Researching Social Norms and Behaviors Related to Corruption Affecting Conservation Outcomes

Corruption behaviors are complex, so research to identify ways to address them can be challenging. Responses to a corruption problem may focus on different actors and seeks to influence different social norms (SN) that might motivate a behavior change (BC). Not every corruption problem may be right for SNBC approaches and alternatives or accompaniments could include more transparency, increased scrutiny and oversight, or the introduction of technology. Identifying whether to use SNBC or these more “structural” amendments, and if SNBC is chosen, then where, how, and with whom to engage, will depend on multiple factors. These two-part Resource Guides introduce some foundational principles and common considerations for research into conservation-focused anti-corruption actions. They encourage conservation practitioners to consider their strategic interventions when addressing corruption and to question whether opting for SNBC approaches or "structural" amendments is the best intervention.
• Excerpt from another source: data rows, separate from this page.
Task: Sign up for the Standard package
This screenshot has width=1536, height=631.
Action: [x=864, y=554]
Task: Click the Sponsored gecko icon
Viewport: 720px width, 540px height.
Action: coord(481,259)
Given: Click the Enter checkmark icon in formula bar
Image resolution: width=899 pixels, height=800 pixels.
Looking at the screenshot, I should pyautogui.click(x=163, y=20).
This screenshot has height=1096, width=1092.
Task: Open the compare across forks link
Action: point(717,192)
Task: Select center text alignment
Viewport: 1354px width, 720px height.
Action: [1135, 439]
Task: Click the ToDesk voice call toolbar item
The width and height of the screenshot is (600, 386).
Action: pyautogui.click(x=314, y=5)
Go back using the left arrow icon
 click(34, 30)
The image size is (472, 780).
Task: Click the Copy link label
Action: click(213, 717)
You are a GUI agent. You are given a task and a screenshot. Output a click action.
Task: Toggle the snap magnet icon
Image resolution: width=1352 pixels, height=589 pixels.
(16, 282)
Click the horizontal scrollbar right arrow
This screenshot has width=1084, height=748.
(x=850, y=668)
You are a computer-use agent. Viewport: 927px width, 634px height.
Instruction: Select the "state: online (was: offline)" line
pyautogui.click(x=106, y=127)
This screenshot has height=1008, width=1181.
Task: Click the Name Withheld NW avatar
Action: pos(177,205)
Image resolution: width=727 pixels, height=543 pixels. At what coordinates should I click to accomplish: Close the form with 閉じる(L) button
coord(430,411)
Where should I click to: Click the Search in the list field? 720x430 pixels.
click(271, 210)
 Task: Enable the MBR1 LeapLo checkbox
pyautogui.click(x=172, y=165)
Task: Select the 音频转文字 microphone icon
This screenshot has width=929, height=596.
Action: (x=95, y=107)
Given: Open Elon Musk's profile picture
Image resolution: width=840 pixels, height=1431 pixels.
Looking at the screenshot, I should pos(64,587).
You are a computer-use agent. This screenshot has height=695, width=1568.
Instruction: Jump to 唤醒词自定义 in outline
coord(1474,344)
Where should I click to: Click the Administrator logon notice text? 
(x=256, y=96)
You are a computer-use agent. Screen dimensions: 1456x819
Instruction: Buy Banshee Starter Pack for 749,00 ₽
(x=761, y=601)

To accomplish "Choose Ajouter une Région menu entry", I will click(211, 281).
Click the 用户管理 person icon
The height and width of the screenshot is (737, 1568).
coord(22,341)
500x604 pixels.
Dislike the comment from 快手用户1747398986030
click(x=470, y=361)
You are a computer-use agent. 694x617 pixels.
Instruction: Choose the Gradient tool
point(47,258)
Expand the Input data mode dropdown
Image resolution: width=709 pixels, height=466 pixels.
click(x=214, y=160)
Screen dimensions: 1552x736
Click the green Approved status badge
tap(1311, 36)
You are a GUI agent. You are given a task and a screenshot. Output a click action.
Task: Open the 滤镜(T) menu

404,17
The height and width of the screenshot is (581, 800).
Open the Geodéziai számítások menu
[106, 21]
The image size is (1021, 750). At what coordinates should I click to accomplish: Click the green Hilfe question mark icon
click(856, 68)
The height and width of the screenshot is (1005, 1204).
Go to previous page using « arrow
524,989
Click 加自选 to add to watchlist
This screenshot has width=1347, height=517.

Translating political economy insights into conservation practice: A six-step guide to using PEAs to design and test theories of change for interventions to protect and defend nature

This guide suggests six steps for bringing political economy analysis (PEA) findings into a theory of change (ToC) for a project or program. It aims to provide a practical means for conservationists to navigate political economy (PE) in contexts where they work. While a ToC explains the logic of a project, a PEA, which looks at the influence of power, helps get to the heart of what needs to change for a project to work.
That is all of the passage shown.